The next few days were uneventful. Then, one night after the performance Brian heard screaming on the first floor. He quickly ran down the stairs to check on it and found two of the actresses in a terrible fight. They were yelling at each other with the foulest language imaginable. The subjects were bad timing, stepping on lines, up staging, stealing focus; the usual stuff of angry, insecure actors. But Brian suspected there was probably more to it. The other two women were trying to calm things down without much luck. Finally, one of the combatants left slamming the door. The other one broke down in tears. Brian sat on the bottom of the inside steps and waited. He thought about the paradox of life in the theatre, where two people can play roles that are the best of friends on the stage but off stage they hate each other, or they can be mortal enemies in the play and then go home and sleep together.

He then remembered that upstairs in the rehearsal hall there was a box of costumes and props. He ran up, poked through the box and came up with a beanie which had a thin spring coming out of its top and a clown’s head attached to that. Every time he moved it the clown would wobble back and forth. He strapped it on his head, went downstairs, knocked on the dressing room door and entered.

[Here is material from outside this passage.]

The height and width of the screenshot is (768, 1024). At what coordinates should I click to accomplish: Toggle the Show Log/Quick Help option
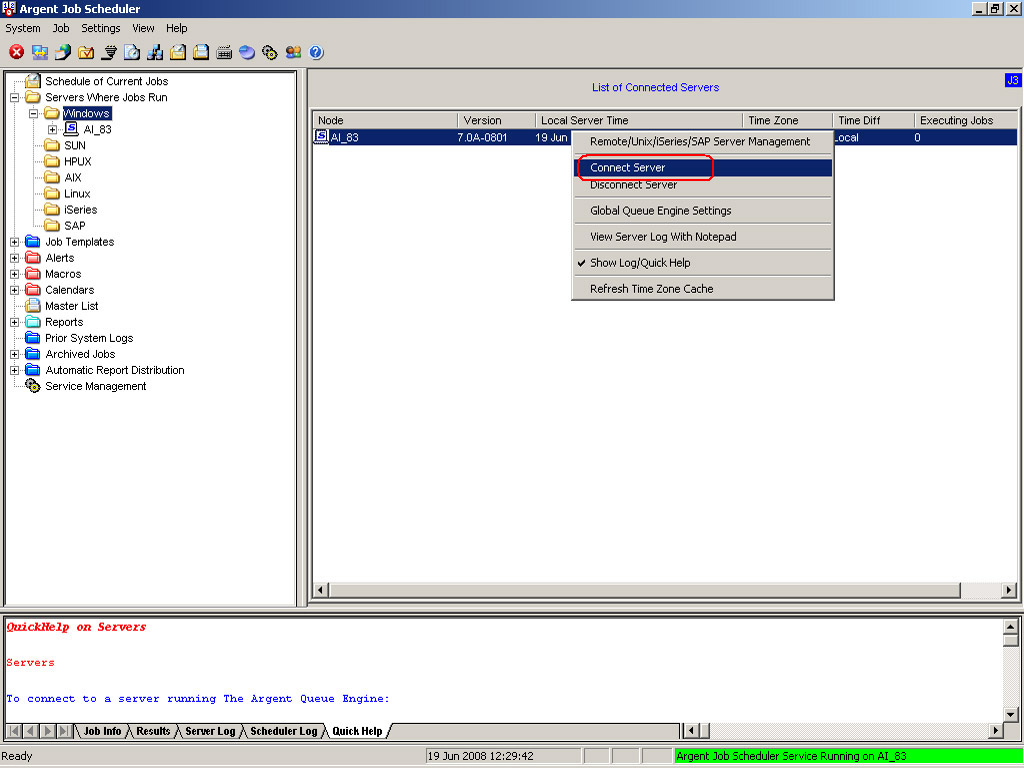(x=640, y=263)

And with a straight, poker face asked, “How long are you girls planning to stay around?”

As he looked from one to the other the clown head was dipping this way and that. One of the women smirked and another laughed. Finally the one who had been crying laughed. They soon gathered up their stuff and left, leaving Brian with a clown on his head.

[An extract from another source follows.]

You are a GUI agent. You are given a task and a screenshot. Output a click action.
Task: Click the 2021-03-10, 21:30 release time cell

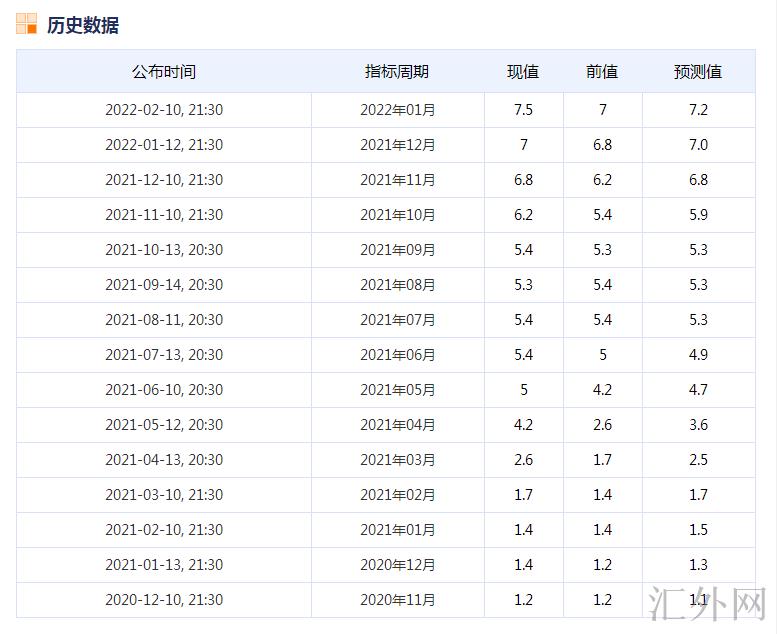point(164,495)
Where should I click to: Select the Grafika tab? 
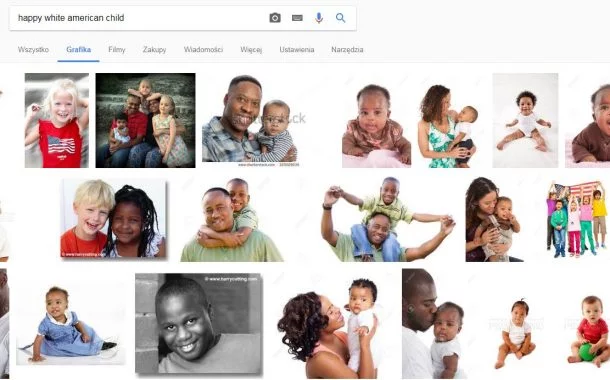pyautogui.click(x=79, y=50)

The next day there was a matinee performance and last night’s argument seemed to have been resolved. He heard no more yelling. But he did hear a police siren very close. He went outside to find two police cars in front of the theatre, which was odd because the police seldom stop in that neighborhood. The four cops were looking down the street. A man came running toward them with no shoes on his feet and followed by a bunch of The Sparks. He ran up to the cops and put his hands on the car. The gang stopped. In a moment Samuel arrived bearing the guys shoes which he handed to another gang member.

One of the cops said to Samuel, “What do you want me to do with him?”

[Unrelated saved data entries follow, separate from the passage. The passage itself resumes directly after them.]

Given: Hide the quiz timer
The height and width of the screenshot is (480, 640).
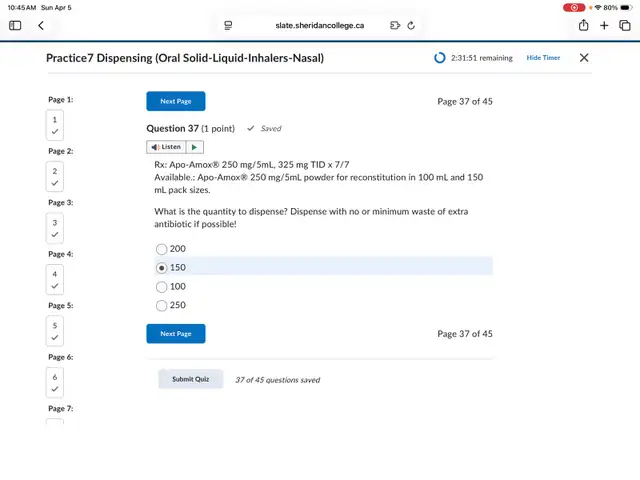Looking at the screenshot, I should coord(543,58).
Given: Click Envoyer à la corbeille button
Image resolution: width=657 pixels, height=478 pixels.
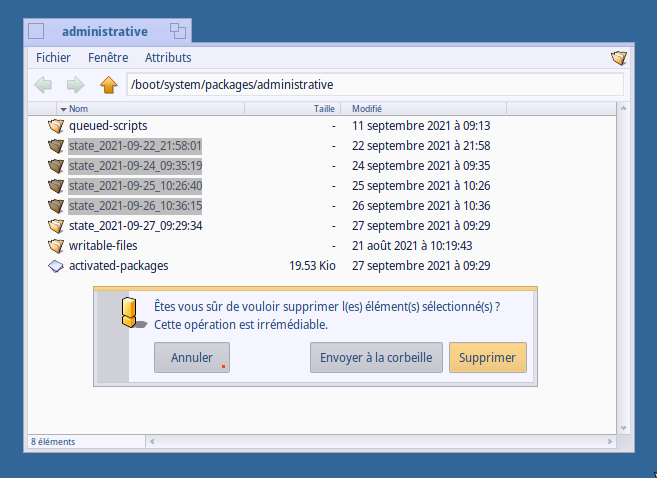Looking at the screenshot, I should pos(375,358).
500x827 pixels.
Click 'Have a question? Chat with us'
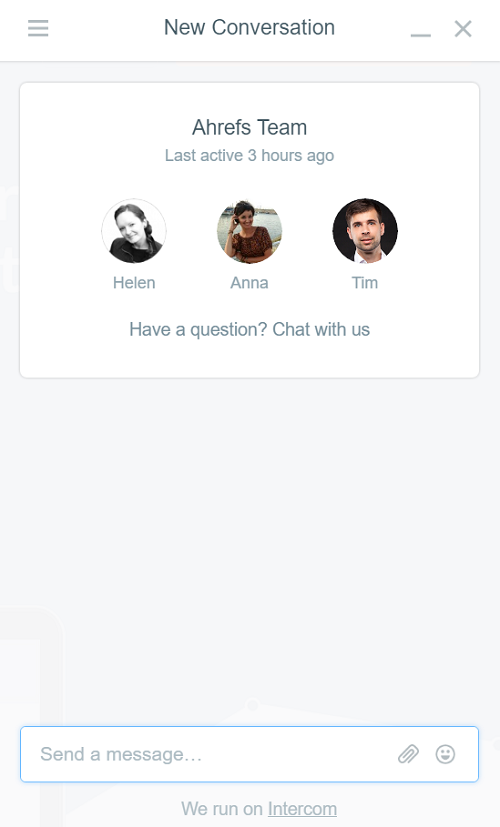point(249,329)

“Get him out of here,” was the reply.

The one holding the shoes wanted to know what to do with them and the cop told him to throw them over the lamp post.

They put the guy in one of the cop cars and drove away. The gang dispersed leaving Brian and the two cops standing there. One of them turned to Brian and said, “Street justice. The best kind in the world.”

”What just happened?” asked Brian

I don’t know what the guy did, but Samuel made the smart choice.”

“What were the choices?”

“Well, he could have said ‘Take him in’ but then he would have to come down to the court and testify which he doesn’t want to do ‘cause there’s probably a bench warrant out for him.’ He could say ‘Get him outta here,’ which he did, or he could say ‘let him go’ in which case he would never make it to the corner alive.”
“I see,” said Brian. “Thank you.” The police got in the car and drove off.

A few days later the show closed. Two men came by to help the women take down the set, pack up the costumes and props and leave, to Brian’s great relief. The women came and went totally oblivious to what had been happening out on the street while they were, and to most other things in life, as far as Brian could tell. Over the next few days one or the other of them would come back to pick up something forgotten. Brian was cordial but glad to see them go.

The next day he received a phone call from the producer telling him that the building had been sold and the new owners were going to turn it into luxury condominiums. Good luck, Brian thought. I wonder what Samuel will have to say about that.

But Brian wasn’t out of work for long. Two days later he got an offer to manage and direct at a larger theatre in a better part of town. He quickly found an apartment near it, moved in and left The Blood Basket for good. A few months later he heard that the murdered man had been an important leader in a rival gang which took revenge by coming into The Blood Basket and killing every one of The Sparks. Brian didn’t know if Samuel survived, but if he did Brian wouldn’t be surprised if he met him again.